Exercise requirements: Please convert the material from the line with "Viewport: 1568px width, 695px height." up to and including the line with "click(1016, 46)" into a two-column CSV with the headers text and answer. Put each text and its matching answer on one row, with every field quoted and line breaks replaced by spaces.

Extracted records:
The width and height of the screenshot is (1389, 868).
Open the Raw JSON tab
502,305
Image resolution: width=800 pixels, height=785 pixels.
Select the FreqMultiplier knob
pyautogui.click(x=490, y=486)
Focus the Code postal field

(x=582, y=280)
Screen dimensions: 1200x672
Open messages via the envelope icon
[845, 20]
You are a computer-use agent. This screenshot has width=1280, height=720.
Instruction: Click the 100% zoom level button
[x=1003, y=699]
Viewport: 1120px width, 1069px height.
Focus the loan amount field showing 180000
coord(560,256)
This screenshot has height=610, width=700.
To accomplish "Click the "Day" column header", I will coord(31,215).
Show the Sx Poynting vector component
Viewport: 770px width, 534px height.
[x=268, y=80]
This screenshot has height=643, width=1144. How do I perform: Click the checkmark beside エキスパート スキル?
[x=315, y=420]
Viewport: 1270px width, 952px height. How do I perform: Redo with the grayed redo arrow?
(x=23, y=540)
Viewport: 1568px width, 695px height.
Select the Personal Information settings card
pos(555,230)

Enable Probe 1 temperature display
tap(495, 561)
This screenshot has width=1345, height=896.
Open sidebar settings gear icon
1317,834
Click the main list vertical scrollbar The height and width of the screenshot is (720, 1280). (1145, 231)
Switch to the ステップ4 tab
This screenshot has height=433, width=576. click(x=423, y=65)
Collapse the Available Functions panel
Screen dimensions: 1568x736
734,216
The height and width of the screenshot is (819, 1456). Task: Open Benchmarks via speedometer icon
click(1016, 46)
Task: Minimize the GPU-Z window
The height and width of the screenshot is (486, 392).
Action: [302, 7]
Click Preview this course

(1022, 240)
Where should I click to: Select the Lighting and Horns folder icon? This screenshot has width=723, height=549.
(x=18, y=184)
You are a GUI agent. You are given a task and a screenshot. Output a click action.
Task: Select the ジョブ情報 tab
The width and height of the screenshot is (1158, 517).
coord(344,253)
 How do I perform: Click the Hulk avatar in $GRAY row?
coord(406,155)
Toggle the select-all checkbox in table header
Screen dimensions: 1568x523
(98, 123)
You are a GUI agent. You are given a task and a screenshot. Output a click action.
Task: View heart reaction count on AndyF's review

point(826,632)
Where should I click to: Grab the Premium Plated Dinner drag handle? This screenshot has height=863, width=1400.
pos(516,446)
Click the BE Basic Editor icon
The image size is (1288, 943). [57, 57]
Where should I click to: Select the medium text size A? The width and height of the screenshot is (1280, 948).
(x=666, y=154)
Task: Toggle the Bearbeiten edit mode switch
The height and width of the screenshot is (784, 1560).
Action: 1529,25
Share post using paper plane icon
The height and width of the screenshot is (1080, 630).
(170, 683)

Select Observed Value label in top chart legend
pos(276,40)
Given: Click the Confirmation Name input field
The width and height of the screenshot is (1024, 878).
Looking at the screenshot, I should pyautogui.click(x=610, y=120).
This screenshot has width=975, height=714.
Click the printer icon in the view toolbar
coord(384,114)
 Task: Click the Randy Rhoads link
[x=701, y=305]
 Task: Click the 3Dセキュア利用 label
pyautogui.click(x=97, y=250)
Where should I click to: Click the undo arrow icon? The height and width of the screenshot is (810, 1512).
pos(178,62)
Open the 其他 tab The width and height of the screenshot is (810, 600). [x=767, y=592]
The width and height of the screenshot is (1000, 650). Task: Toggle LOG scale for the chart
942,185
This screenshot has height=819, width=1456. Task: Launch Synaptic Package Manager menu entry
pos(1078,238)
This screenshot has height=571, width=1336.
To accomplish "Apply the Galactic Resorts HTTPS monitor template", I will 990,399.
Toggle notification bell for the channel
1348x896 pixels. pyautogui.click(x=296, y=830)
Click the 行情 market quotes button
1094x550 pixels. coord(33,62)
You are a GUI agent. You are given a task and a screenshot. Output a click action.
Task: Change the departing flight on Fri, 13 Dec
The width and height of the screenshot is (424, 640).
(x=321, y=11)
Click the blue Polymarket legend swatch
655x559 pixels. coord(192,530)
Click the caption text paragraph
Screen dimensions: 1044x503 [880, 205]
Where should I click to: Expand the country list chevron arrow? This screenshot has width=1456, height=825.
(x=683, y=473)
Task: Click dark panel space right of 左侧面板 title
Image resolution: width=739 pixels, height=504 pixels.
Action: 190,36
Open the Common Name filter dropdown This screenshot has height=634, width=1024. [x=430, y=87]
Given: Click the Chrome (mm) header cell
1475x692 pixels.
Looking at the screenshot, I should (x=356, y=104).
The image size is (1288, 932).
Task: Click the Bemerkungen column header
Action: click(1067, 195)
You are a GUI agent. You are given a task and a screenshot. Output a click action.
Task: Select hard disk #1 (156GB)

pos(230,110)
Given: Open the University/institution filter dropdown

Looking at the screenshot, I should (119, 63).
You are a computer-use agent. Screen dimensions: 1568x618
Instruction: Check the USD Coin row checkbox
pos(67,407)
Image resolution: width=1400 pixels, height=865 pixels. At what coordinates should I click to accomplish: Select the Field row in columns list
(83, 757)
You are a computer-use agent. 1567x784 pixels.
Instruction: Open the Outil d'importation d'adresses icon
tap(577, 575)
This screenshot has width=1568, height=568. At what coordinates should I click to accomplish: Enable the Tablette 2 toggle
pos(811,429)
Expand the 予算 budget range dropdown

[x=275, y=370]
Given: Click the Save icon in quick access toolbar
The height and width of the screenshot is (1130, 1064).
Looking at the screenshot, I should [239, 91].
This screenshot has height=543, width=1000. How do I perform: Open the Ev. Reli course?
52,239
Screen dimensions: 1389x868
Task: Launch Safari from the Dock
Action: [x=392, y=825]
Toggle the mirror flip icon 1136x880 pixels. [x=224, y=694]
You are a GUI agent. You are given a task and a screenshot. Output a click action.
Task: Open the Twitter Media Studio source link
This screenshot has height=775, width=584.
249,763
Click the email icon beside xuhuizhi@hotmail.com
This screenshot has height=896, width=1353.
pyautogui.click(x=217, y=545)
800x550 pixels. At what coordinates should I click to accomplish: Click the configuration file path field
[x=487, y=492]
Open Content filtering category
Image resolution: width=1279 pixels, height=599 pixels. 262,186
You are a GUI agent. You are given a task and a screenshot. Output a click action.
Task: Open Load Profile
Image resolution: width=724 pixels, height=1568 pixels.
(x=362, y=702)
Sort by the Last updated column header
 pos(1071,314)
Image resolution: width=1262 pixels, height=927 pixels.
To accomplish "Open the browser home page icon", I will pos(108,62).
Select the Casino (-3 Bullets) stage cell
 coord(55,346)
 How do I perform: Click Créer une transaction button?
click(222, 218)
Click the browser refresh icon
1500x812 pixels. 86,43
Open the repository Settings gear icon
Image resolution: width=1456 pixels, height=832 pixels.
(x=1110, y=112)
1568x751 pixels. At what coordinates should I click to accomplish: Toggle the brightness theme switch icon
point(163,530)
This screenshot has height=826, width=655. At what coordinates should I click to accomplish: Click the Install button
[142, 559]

The result:
text,answer
"Viewport: 1568px width, 695px height. Select the Personal Information settings card","pos(555,230)"
"Enable Probe 1 temperature display","tap(495, 561)"
"This screenshot has width=1345, height=896. Open sidebar settings gear icon","1317,834"
"Click the main list vertical scrollbar The height and width of the screenshot is (720, 1280).","(1145, 231)"
"Switch to the ステップ4 tab","This screenshot has height=433, width=576. click(x=423, y=65)"
"Collapse the Available Functions panel Screen dimensions: 1568x736","734,216"
"The height and width of the screenshot is (819, 1456). Task: Open Benchmarks via speedometer icon","click(1016, 46)"